What all of this means for the future of Unionize Yoga and for other teachers outside of YogaWorks who may want to form a union remains unclear, particularly in the age of coronavirus and a fast-shifting industry-wide landscape. “I don’t think it’s a great indicator,” Perretti says. “I’m not against unionizing—I’m against unionizing when you’re working for a company that’s already struggling to pay you.” (YogaWorks, an anomaly in the industry, employs its teachers as part-time employees rather than independent contractors, which gave teachers the right to organize as a legally recognized union. In a statement provided to Yoga Journal from YogaWorks, the company stated it also offers benefits to employees like sick pay, workers’ compensation, and 401K. Health insurance is offered to full-time teachers who teach the equivalent of 10 classes per week.)
Unionize Yoga has said they plan to continue negotiating and bargaining with YogaWorks to ascertain what rights and concessions they can assert following the closures. But without a company to organize within, how can Unionize Yoga continue? According to union representatives, this is only the beginning of a re-imagined industry—one that envisions many possibilities, from a teaching co-op to a guild, and ensures the sustainability of the profession through job security and equitable pay.
On Friday, Cooper hosted a virtual “town hall” meeting for all NY teachers on Zoom, which addressed teachers’ concerns about the union. In a recording obtained by Yoga Journal, Cooper stated that the decision to close the New York locations had nothing to do with unionization and everything do the economics that was driven by the loss of the Eastside lease and the ongoing losses experienced by the region.

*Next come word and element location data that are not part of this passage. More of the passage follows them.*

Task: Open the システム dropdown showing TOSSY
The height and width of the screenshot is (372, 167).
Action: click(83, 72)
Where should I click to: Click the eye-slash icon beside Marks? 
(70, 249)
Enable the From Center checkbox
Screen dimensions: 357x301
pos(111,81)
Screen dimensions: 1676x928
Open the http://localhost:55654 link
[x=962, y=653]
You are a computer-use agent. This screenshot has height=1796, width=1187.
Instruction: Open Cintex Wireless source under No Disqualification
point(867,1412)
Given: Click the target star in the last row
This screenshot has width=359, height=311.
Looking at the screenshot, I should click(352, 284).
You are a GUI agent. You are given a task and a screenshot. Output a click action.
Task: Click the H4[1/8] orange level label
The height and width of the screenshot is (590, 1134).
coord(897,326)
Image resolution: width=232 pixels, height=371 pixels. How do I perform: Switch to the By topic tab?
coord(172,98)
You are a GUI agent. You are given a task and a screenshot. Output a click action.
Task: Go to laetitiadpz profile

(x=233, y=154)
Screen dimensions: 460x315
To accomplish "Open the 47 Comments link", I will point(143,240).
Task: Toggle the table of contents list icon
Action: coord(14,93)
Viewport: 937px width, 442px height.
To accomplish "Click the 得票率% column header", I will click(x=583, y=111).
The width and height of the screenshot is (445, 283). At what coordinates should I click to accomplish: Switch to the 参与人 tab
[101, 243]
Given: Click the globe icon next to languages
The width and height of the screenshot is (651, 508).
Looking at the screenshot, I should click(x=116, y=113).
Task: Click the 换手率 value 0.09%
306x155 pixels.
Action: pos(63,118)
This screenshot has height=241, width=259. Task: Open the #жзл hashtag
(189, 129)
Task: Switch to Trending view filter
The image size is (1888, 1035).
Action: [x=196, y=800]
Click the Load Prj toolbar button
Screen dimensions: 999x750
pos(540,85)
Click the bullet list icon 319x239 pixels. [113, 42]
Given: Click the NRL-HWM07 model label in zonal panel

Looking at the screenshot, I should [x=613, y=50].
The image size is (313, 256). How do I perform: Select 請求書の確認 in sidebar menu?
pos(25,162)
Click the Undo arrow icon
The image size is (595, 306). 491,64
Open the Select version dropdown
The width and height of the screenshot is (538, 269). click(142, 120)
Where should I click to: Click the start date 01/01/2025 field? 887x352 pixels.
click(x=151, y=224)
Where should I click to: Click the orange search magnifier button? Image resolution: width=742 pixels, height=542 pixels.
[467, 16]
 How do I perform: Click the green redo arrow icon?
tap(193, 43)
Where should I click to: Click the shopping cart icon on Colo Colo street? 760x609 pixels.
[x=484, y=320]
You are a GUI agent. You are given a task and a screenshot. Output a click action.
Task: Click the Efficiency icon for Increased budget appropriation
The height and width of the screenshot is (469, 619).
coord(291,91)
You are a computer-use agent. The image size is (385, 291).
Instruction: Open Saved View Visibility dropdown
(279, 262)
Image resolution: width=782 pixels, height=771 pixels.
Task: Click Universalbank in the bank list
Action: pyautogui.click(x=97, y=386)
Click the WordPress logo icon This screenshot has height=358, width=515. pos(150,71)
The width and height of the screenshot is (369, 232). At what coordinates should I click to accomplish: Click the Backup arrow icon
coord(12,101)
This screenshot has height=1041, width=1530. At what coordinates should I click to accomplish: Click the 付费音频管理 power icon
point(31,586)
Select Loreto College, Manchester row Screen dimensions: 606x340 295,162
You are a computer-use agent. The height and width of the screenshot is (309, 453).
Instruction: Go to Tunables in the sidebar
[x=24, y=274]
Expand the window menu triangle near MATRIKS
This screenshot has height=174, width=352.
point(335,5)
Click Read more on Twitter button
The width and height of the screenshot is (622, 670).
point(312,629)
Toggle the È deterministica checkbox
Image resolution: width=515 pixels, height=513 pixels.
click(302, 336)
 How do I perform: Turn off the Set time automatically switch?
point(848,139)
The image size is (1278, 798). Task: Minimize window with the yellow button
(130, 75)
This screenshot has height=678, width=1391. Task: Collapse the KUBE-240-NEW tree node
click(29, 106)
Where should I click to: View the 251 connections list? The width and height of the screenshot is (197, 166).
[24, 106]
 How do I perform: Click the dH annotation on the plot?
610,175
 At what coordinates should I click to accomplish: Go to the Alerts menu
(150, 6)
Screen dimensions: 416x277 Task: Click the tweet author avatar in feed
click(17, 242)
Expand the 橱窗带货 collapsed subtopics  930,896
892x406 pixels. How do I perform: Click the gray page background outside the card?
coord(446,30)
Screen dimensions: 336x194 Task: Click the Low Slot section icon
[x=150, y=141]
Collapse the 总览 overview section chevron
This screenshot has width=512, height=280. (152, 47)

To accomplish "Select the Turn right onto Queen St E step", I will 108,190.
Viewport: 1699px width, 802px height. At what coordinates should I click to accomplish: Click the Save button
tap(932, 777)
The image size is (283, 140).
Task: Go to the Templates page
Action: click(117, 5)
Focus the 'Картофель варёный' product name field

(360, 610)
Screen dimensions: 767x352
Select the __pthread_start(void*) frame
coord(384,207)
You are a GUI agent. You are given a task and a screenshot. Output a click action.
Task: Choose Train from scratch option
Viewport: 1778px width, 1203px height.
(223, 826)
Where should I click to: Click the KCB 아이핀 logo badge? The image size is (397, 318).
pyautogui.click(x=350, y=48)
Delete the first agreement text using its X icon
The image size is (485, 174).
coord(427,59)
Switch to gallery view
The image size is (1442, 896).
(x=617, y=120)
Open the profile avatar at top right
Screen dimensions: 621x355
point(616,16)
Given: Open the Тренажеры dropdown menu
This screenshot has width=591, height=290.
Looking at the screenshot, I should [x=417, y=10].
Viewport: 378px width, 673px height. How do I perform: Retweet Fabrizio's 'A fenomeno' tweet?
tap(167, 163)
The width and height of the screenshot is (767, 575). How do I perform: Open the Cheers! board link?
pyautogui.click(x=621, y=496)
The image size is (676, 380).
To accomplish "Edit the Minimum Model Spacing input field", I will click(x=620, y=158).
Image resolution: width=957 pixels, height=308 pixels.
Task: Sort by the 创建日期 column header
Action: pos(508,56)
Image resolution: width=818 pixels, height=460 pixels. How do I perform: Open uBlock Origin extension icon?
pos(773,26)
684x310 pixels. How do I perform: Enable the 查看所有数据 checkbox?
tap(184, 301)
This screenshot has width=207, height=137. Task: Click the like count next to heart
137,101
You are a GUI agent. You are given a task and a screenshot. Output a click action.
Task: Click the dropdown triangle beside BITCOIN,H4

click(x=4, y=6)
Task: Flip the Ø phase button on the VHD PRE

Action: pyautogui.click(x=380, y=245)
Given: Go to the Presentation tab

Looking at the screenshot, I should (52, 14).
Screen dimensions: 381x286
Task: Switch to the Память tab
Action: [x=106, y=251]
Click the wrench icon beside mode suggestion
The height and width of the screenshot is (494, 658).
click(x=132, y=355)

“None of us knows what the future will look like, but over the past year we have gotten a glimpse of how vibrant it can be when we all come together in mutual support and collective care,” a Unionize Yoga rep said in an email. “The organizing will continue.”
Conclusion:
YogaWorks to close all YogaWorks locations in New York City. Yoga Works has been struggling financially and the closures are not a result of their staff unionizing. Unionize Yoga plans to continue negotiating with Yoga Works for better contracts, benefits, and job security for Yoga Works teachers around the country.